Les processus qui ordonnent la longue histoire du parfum sont clairement désignés et analysés dans le livre d’Annick Le Guérer. Depuis l’Antiquité, une distension des liens charnels et spirituels noués entre les odeurs suaves et l’individu s’est opérée, par étapes. Dans l’Egypte antique, compte tenu de la consubstantialité du parfum et de la chair, les offrandes, les onctions, les fumigations visaient à enchanter le corps des dieux. Les odeurs participaient, en outre, aux rites de purification, à l’embaumement, à la protection et à la guérison des corps. La visée esthétique n’était donc pas primordiale.

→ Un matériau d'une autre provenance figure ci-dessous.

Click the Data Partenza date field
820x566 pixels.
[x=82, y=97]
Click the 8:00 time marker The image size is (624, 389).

Dans la Rome impériale, le parfum, paré ou victime d’un relent de décadence, suscitait une véritable frénésie, avant que Tertullien et les Pères de l’Eglise ne le proscrivent, sans succès semble-t-il. Cependant, l’essor de l’aromathérapie indiquait un transfert partiel de la parfumerie vers la pharmacie. On sait l’importance accordée à l’évocation des odeurs du Christ, à celle de sainteté, au rite de l’encensement au cours du Moyen Age. A la fin du XIVe siècle, la technique de la distillation inaugure la vogue des eaux de senteurs et le succès pluriséculaire de celle de la reine de Hongrie. Le progrès de l’extraction des essences accentue l’emprise de nouvelles fragrances à la cour des Valois, tandis que la menace des épidémies suscite le recours à la désinfection par l’aromate.

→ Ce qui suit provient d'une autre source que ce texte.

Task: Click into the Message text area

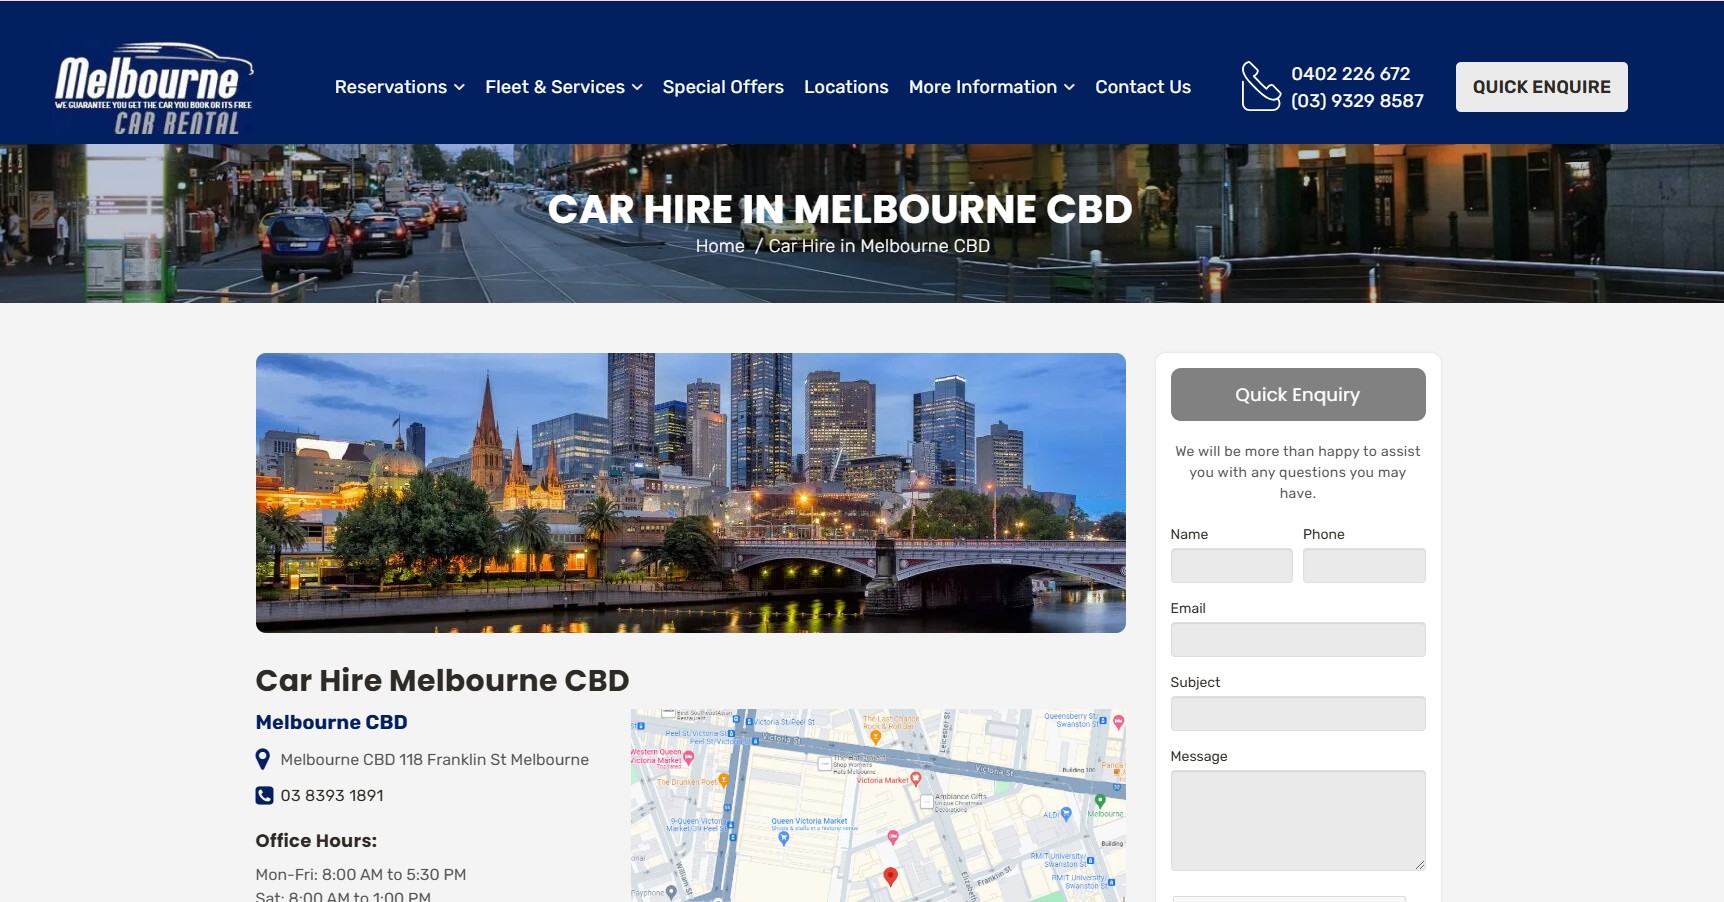Action: click(1297, 820)
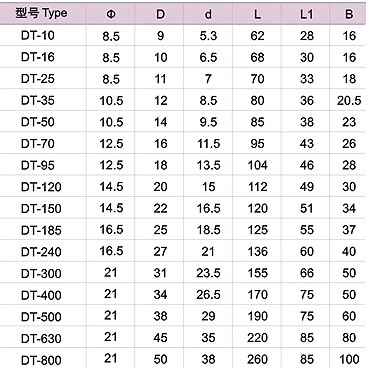Select the L1 column header
Viewport: 366px width, 369px height.
click(306, 14)
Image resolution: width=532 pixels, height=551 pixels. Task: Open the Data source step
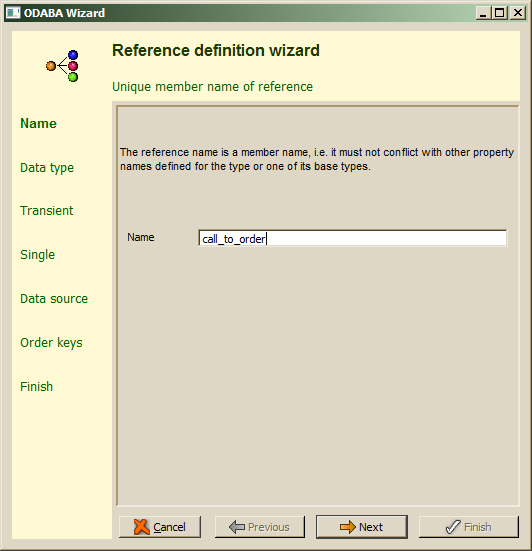coord(54,298)
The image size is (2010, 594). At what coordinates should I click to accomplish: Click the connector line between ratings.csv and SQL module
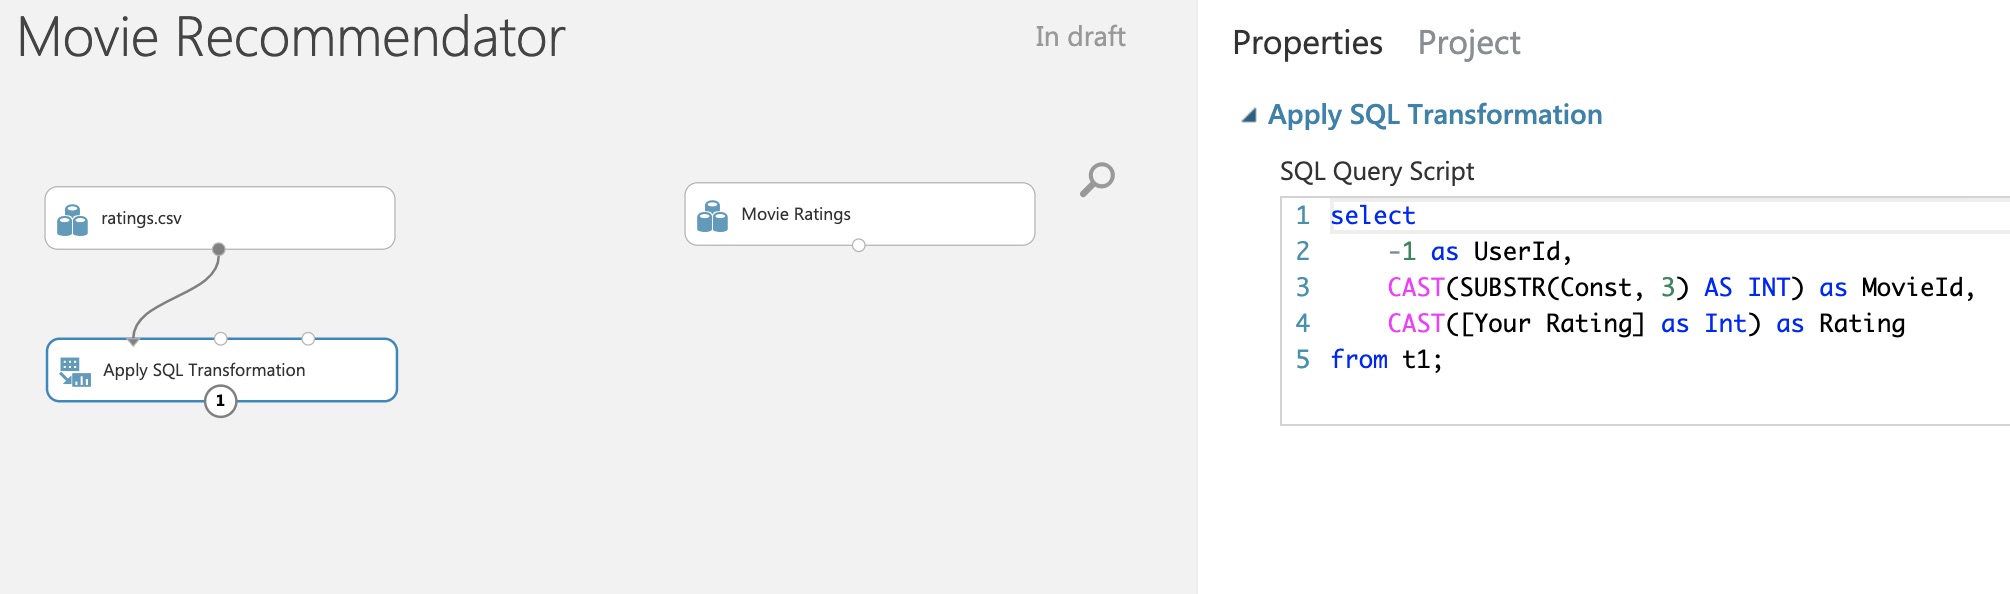[x=180, y=297]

A Versailles triomphent les parfumeurs français. L’attrait des odeurs continue toutefois d’être lié à la lutte contre une fétidité — notamment celle de Louis XIV — que masque mal la profusion des parfums animaux. Au XVIIIe siècle, la parfumerie s’autonomise ; elle prend timidement ses distances à l’égard des apothicaires. A la veille de la Révolution, la mode est à la légèreté. La vogue du naturel, l’attention portée aux sympathies qui unissent les organes des sens ainsi que la délicatesse accrue incitent à s’asperger de douces eaux florales.

Annick Le Guérer saute allégrement de 1810, date de la séparation officielle de la parfumerie et de la pharmacie, à la seconde moitié du XIXe siècle. Dès lors, l’abandon des parfums animaux — musc, ambre, civette — accompagne la nouvelle alliance qui se noue entre la parfumerie et la chimie. Tandis que se déploie « l’inflation publicitaire », le parfum se fait résolument produit culturel, les créateurs se posent en artistes et les choix olfactifs ont désormais pour mission de désigner un style de vie.

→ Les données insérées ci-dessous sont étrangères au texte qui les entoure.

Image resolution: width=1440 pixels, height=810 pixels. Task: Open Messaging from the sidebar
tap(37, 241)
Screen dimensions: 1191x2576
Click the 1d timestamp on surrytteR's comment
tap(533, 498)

Après avoir abandonné ce qui le liait au sacré, puis à la thérapeutique, le parfum se dénaturalise, à la grande joie de Huysmans. Alors qu’il était nimbé de secret, voilé de mystère et qu’il semblait concerner et révéler la profondeur du corps, voici qu’il n’est plus que parfumage de la surface de l’être, simple liqueur d’élégance, abstraction poétique. Aujourd’hui, pour lutter contre cette désincarnation, contre ce déficit de sensualité, des « indépendants du sur-mesure » s’efforcent de compenser la chute de la créativité et de réenchanter le parfum. Les uns, comme Jean Kerléo, créateur en 1990 de l’osmothèque de Versailles, ouvrent à la conservation, tentent une forme de patrimonialisation. D’autres s’efforcent d’affiner les choix olfactifs des clientes en organisant des journées de « stimulation sensorielle polyvalente ». Reste qu’une enquête récente montre qu’en matière de cadeau, 10 % des femmes seulement souhaitent se voir offrir un parfum. Les autres préfèrent un bijou, un dîner dans un grand restaurant ou bien une journée de soins dans un institut prestigieux.